Faculty Events - Research Colloquia Spring 2006

Faculty Research Colloquia have been over the years a congenial, relaxed way to learn what colleagues across campus have been doing. Here's a list of presentations for Spring 2006.

February 17
Paul Musser, School of Music.
Charles Mingus' Pithecanthropus Erectus: Extending Bebop's Formal and Textural Boundaries

When examining Charles Mingus' musical legacy, one can safely place him at the forefront of such varied jazz movements as West Coast, Cool, Third Stream, Hard Bop, Modal and Free Jazz. Of particular interest to performers and scholars alike has been Mingus' dramatic and innovative formal manipulation. Expanding conventional bebop forms through the use of formal sections containing contrasting rhythmic feels, harmonic changes, and melodic material, this process is most dramatically apparent on the bassist's "extended form" compositions.

Among Mingus' first works in this self-described genre, 1956's "Pithecanthropus Erectus" is a powerful example of this technique in which the composer subjects small formal units within the composition to open repetition, creating considerable formal expansion and an environment that fosters broad expressive freedom as well as the use of collective improvisation. "Pithecanthropus Erectus" is also an important work due to its larger compositional structure, which breaks away from the typical bebop solo-through-multiple-choruses format by incorporating "extended form" structural units. In this manner, one could argue that Mingus uses freedom as a formal device, a compositional choice evident on future "extended form" pieces like "Celia," "Sue's Changes," and several other works. As a result, it is possible to view "extended form" works like "Pithecanthropus Erectus" as important musical precursors to both the modal jazz and free jazz movements as practiced by Ornette Coleman and John Coltrane during the late 1950s and early 1960s.


February 24
Paul B. Watt, Asian Studies/Religious Studies.
Illusion as Reality and the Search for a ‘Mind at Ease': An Introduction to the Thought of the Modern Japanese Buddhist Philosopher Yasuda Rijin. 
 
In all times and places humans have struggled with the inherently precarious nature of existence, seeking the permanent and reliable in an unstable world.  While most religious traditions have held out the hope of some ultimately permanent basis for existence, Buddhism, at its conception and in what might arguably be called its mainstream philosophical tradition, has taken a different approach. It has urged people to embrace impermanence itself as the ultimate character of existence and to cultivate a frame of mind that will enable them to live constructively in a world of change. The enlightened live with this view of reality; the unenlightened misperceive the impermanent as permanent and habitually act in ways that run against the true character of reality and that result in suffering.

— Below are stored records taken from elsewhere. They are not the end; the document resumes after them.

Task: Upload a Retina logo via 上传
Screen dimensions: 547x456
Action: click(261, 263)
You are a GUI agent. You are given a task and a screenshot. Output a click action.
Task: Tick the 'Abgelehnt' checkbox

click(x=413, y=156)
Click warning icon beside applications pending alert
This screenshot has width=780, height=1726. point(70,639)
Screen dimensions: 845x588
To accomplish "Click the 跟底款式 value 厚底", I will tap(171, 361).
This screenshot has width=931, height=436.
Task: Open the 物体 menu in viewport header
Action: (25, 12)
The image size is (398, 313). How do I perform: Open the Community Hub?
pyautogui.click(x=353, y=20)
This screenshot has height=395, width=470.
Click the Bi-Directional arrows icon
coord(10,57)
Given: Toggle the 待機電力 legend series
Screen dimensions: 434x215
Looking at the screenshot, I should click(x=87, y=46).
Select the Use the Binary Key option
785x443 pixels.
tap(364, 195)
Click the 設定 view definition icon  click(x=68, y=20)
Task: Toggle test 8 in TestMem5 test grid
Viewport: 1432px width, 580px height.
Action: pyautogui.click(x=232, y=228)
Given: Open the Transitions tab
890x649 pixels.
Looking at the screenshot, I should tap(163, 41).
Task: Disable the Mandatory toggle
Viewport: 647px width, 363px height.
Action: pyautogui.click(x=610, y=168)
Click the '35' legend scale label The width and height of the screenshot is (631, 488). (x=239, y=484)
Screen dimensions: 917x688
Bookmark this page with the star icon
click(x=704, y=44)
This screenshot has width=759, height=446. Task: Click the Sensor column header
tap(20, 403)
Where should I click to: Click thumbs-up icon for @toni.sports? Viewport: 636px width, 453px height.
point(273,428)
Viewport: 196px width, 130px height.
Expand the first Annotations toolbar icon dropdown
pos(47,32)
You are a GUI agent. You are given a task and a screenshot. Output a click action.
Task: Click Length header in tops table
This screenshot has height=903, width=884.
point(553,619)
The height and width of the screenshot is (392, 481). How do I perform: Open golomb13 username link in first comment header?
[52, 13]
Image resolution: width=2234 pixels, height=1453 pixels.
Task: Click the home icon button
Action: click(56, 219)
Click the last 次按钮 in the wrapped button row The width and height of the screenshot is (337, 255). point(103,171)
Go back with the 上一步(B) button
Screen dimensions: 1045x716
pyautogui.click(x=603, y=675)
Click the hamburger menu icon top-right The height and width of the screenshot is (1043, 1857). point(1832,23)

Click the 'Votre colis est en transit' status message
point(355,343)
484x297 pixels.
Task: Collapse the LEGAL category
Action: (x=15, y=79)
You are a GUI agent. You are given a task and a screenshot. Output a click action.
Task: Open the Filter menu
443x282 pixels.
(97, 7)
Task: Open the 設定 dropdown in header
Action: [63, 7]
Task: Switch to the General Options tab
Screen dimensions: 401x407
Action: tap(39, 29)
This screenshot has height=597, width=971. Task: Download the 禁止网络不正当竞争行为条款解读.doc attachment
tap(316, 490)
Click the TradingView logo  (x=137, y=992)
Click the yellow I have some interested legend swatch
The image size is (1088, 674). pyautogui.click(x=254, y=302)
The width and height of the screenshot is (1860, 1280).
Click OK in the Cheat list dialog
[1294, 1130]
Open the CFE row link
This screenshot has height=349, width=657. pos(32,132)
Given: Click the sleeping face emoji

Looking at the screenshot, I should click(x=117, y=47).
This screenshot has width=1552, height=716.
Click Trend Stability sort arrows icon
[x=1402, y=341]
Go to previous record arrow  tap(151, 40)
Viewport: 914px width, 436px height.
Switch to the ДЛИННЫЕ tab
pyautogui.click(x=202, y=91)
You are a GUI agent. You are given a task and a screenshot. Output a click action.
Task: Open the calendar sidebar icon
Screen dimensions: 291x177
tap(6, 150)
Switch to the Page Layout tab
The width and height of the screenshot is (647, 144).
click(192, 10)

As Buddhism sought to clarify this position, the later tradition (Mahayana Buddhism) came to speak of the ‘emptiness' of things and of the world of ordinary experience as ‘mentally constructed.' At the same time, it held up as its ideal practitioner the bodhisattva who, realizing the empty and mentally constructed nature of reality, could function in it to liberate others. Yasuda stands at the far end of this line of thought. Living in a society consumed with modernization and, later, the war and that questioned the relevance of Buddhism, he sought to bring the tradition alive and assert its value in modern Japan . Moreover, Yasuda maintained that the mental state of the bodhisattva could be attained even by lay folk, without the traditional practices followed by monks and nuns.


April 7
Jen Adams, Communication Arts and Sciences.
The Rhetoric of Helen Gougar: A Midwestern Pioneer in the Women's Rights Movement, 1878-1907.

April 28
Michael MacKenzie, Art History.
Abstract Painting and Cave Painting in France and Germany after WWII.

May 5
Henning Schneider, Biology.
On Genes and Behavior - What Zebrafish Can Do For Your Mental Health.